Stored data entries
○ ○ ○

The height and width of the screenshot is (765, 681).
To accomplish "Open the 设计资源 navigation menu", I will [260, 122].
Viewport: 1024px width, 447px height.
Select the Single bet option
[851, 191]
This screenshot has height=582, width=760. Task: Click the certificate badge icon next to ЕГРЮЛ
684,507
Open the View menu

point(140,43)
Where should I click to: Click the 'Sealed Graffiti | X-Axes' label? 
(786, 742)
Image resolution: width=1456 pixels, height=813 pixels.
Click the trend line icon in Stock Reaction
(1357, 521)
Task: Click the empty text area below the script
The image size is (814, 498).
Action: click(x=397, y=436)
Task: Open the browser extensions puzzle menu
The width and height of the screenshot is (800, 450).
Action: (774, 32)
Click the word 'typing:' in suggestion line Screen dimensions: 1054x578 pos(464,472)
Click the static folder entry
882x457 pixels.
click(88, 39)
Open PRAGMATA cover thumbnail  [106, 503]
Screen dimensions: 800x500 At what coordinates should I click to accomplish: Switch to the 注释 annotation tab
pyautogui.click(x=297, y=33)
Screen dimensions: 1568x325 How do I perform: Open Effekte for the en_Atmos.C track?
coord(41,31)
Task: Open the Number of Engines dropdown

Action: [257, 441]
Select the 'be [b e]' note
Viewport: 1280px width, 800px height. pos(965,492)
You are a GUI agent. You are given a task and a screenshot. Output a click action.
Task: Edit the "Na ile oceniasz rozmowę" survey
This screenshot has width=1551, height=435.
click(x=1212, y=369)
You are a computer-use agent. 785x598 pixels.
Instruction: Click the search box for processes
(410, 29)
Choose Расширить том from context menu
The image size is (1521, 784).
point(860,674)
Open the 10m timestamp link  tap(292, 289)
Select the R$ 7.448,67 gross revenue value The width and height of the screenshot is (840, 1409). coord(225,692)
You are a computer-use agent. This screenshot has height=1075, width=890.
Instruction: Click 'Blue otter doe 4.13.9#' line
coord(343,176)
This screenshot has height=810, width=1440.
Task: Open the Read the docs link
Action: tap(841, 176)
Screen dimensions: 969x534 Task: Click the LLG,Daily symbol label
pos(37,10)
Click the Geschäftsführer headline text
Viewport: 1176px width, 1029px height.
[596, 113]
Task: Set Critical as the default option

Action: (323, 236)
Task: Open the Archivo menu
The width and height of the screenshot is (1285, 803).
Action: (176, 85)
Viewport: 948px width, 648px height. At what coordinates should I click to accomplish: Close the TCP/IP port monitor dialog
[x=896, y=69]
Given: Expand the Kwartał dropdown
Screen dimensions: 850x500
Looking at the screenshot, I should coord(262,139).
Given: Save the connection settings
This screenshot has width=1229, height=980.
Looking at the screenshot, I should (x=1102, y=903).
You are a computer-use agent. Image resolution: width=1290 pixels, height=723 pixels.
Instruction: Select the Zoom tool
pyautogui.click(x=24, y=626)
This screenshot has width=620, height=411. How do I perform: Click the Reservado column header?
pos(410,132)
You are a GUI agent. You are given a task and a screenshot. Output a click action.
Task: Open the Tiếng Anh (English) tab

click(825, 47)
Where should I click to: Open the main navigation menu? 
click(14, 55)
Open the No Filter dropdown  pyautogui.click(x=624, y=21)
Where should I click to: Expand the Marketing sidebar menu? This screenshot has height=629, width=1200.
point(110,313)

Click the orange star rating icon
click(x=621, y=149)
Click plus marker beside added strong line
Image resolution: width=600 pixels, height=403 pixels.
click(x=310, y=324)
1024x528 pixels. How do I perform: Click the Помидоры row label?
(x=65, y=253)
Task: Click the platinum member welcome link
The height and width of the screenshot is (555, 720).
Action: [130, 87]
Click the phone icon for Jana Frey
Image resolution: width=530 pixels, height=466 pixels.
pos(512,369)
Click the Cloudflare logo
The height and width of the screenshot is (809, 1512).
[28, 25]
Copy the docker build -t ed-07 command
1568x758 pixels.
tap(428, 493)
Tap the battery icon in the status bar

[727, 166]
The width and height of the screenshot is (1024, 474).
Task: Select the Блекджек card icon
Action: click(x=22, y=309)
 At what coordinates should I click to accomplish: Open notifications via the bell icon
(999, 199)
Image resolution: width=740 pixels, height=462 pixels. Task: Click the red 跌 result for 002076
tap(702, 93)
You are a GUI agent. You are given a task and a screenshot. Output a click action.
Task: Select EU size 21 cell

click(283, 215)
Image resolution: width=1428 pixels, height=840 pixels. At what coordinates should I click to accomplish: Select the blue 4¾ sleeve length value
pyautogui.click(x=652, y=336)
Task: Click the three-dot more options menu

○ ○ ○

§ **Exercise requirements**: Repeat all the entries exactly as given.

§ **Written answer**:
The height and width of the screenshot is (765, 681).
To accomplish "Open the 设计资源 navigation menu", I will [260, 122].
Viewport: 1024px width, 447px height.
Select the Single bet option
[851, 191]
This screenshot has height=582, width=760. Task: Click the certificate badge icon next to ЕГРЮЛ
684,507
Open the View menu

point(140,43)
Where should I click to: Click the 'Sealed Graffiti | X-Axes' label? 
(786, 742)
Image resolution: width=1456 pixels, height=813 pixels.
Click the trend line icon in Stock Reaction
(1357, 521)
Task: Click the empty text area below the script
The image size is (814, 498).
Action: click(x=397, y=436)
Task: Open the browser extensions puzzle menu
The width and height of the screenshot is (800, 450).
Action: (774, 32)
Click the word 'typing:' in suggestion line Screen dimensions: 1054x578 pos(464,472)
Click the static folder entry
882x457 pixels.
click(88, 39)
Open PRAGMATA cover thumbnail  [106, 503]
Screen dimensions: 800x500 At what coordinates should I click to accomplish: Switch to the 注释 annotation tab
pyautogui.click(x=297, y=33)
Screen dimensions: 1568x325 How do I perform: Open Effekte for the en_Atmos.C track?
coord(41,31)
Task: Open the Number of Engines dropdown

Action: [257, 441]
Select the 'be [b e]' note
Viewport: 1280px width, 800px height. pos(965,492)
You are a GUI agent. You are given a task and a screenshot. Output a click action.
Task: Edit the "Na ile oceniasz rozmowę" survey
This screenshot has width=1551, height=435.
click(x=1212, y=369)
You are a computer-use agent. 785x598 pixels.
Instruction: Click the search box for processes
(410, 29)
Choose Расширить том from context menu
The image size is (1521, 784).
point(860,674)
Open the 10m timestamp link  tap(292, 289)
Select the R$ 7.448,67 gross revenue value The width and height of the screenshot is (840, 1409). coord(225,692)
You are a computer-use agent. This screenshot has height=1075, width=890.
Instruction: Click 'Blue otter doe 4.13.9#' line
coord(343,176)
This screenshot has height=810, width=1440.
Task: Open the Read the docs link
Action: tap(841, 176)
Screen dimensions: 969x534 Task: Click the LLG,Daily symbol label
pos(37,10)
Click the Geschäftsführer headline text
Viewport: 1176px width, 1029px height.
[596, 113]
Task: Set Critical as the default option

Action: (323, 236)
Task: Open the Archivo menu
The width and height of the screenshot is (1285, 803).
Action: (176, 85)
Viewport: 948px width, 648px height. At what coordinates should I click to accomplish: Close the TCP/IP port monitor dialog
[x=896, y=69]
Given: Expand the Kwartał dropdown
Screen dimensions: 850x500
Looking at the screenshot, I should coord(262,139).
Given: Save the connection settings
This screenshot has width=1229, height=980.
Looking at the screenshot, I should (x=1102, y=903).
You are a computer-use agent. Image resolution: width=1290 pixels, height=723 pixels.
Instruction: Select the Zoom tool
pyautogui.click(x=24, y=626)
This screenshot has width=620, height=411. How do I perform: Click the Reservado column header?
pos(410,132)
You are a GUI agent. You are given a task and a screenshot. Output a click action.
Task: Open the Tiếng Anh (English) tab

click(825, 47)
Where should I click to: Open the main navigation menu? 
click(14, 55)
Open the No Filter dropdown  pyautogui.click(x=624, y=21)
Where should I click to: Expand the Marketing sidebar menu? This screenshot has height=629, width=1200.
point(110,313)

Click the orange star rating icon
click(x=621, y=149)
Click plus marker beside added strong line
Image resolution: width=600 pixels, height=403 pixels.
click(x=310, y=324)
1024x528 pixels. How do I perform: Click the Помидоры row label?
(x=65, y=253)
Task: Click the platinum member welcome link
The height and width of the screenshot is (555, 720).
Action: [130, 87]
Click the phone icon for Jana Frey
Image resolution: width=530 pixels, height=466 pixels.
pos(512,369)
Click the Cloudflare logo
The height and width of the screenshot is (809, 1512).
[28, 25]
Copy the docker build -t ed-07 command
1568x758 pixels.
tap(428, 493)
Tap the battery icon in the status bar

[727, 166]
The width and height of the screenshot is (1024, 474).
Task: Select the Блекджек card icon
Action: click(x=22, y=309)
 At what coordinates should I click to accomplish: Open notifications via the bell icon
(999, 199)
Image resolution: width=740 pixels, height=462 pixels. Task: Click the red 跌 result for 002076
tap(702, 93)
You are a GUI agent. You are given a task and a screenshot. Output a click action.
Task: Select EU size 21 cell

click(283, 215)
Image resolution: width=1428 pixels, height=840 pixels. At what coordinates should I click to accomplish: Select the blue 4¾ sleeve length value
pyautogui.click(x=652, y=336)
Task: Click the three-dot more options menu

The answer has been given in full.